I am not anti-ebook– I would love to have a Kindle DX if I could afford one. It would be a pleasure to travel with a Kindle instead of bag full of books, or to be able to download digital books instantly. But ebooks could never completely replace all of my physical books. I can’t replicate on a digital reader the experience of browsing through a facsimile of Shakespeare’s First Folio or a book with beautiful illustrations or photographs, or reading a colorful children’s picture book with my niece and nephew. I wouldn’t be able to share books I love or useful reference works with Matt unless we both have readers and there aren’t DRM restrictions on the works. And I just can’t imagine not having a bookcase filled with every different edition and translation of my husband’s novels, with their colorful and wildly different dust jackets, or the books inscribed to us by our author friends.

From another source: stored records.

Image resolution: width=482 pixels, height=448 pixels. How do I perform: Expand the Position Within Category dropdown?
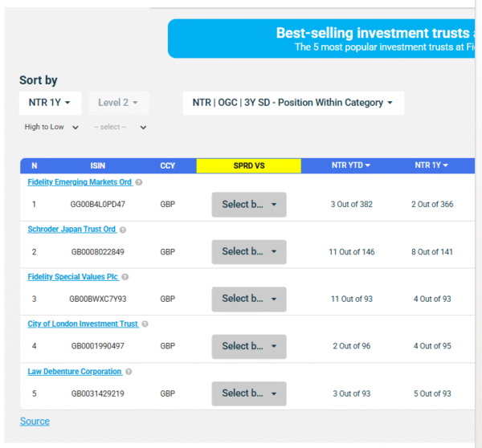293,103
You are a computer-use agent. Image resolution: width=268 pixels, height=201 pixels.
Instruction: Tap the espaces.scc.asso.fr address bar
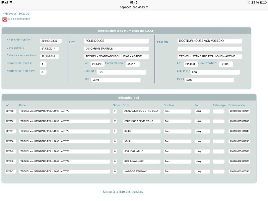(x=134, y=6)
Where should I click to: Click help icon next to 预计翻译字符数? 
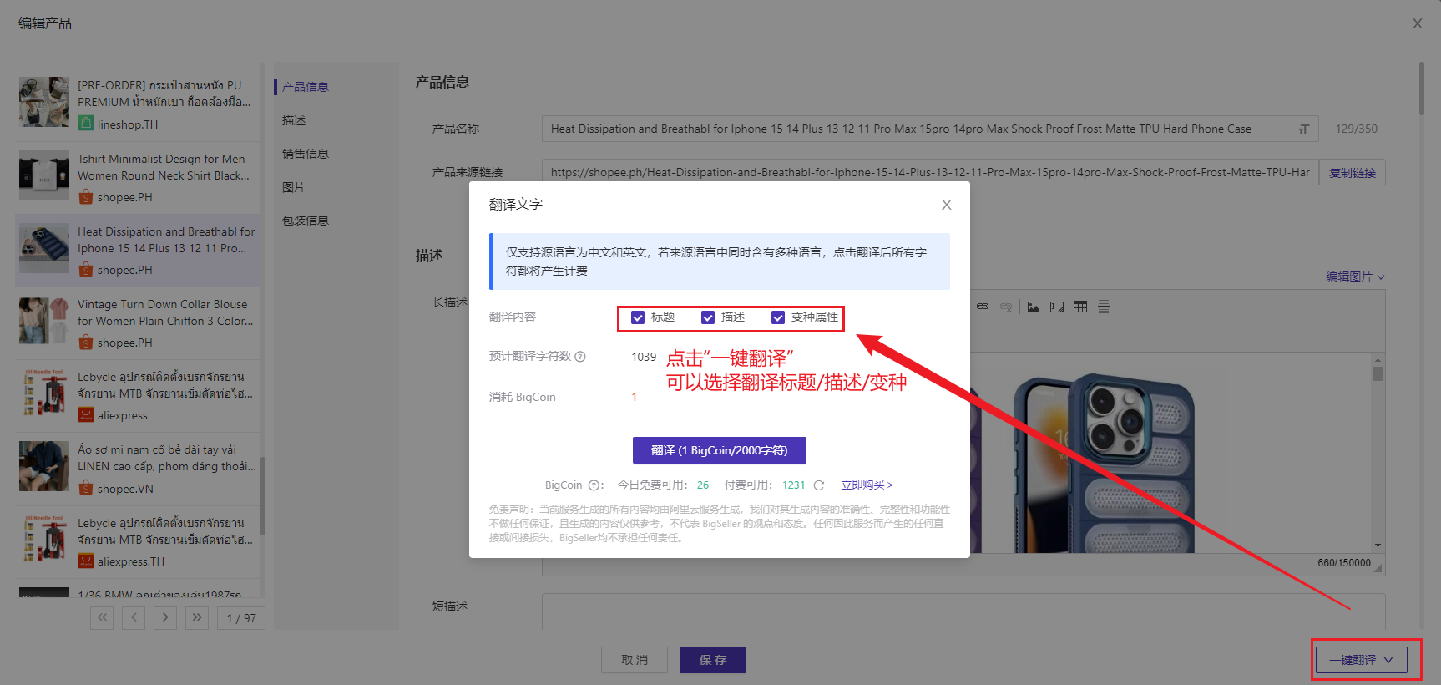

There are books you just want to read, and there are books you want to collect. Physical books and ebooks have different advantages and disadvantages, so there shouldn’t be a fight to the death between the two formats– there’s room for both. It would be great to always have both available and be able to choose each book in whichever format would be best for the individual reader. And I can see a lot of situations where I’d want both. I love the beautifully designed and illustrated first edition of Quicksilver that Neal Stephenson inscribed to me and Matt, but it would be great to also have a digital copy of the text to read on vacation, as his books weigh a ton. If I had a Kindle, the first things I’d download would be my favorite public domain works, like Pride and Prejudice and Jane Eyre and the works of Shakespeare, but they wouldn’t replace my physical copies. The real danger to someone like me is that the instant access Kindle gives me to thousands of books, old and new, would be hard to resist.

Why do Jeff Bezos and others who have fully embraced the ebook feel it necessary to dismiss or trash the physical book? Given the state of publishing and the rising influence of digital natives, I can’t help but worry about the future of not only the physical book, but also bookstores and author readings/signings, which help connect authors with readers, and readers with authors.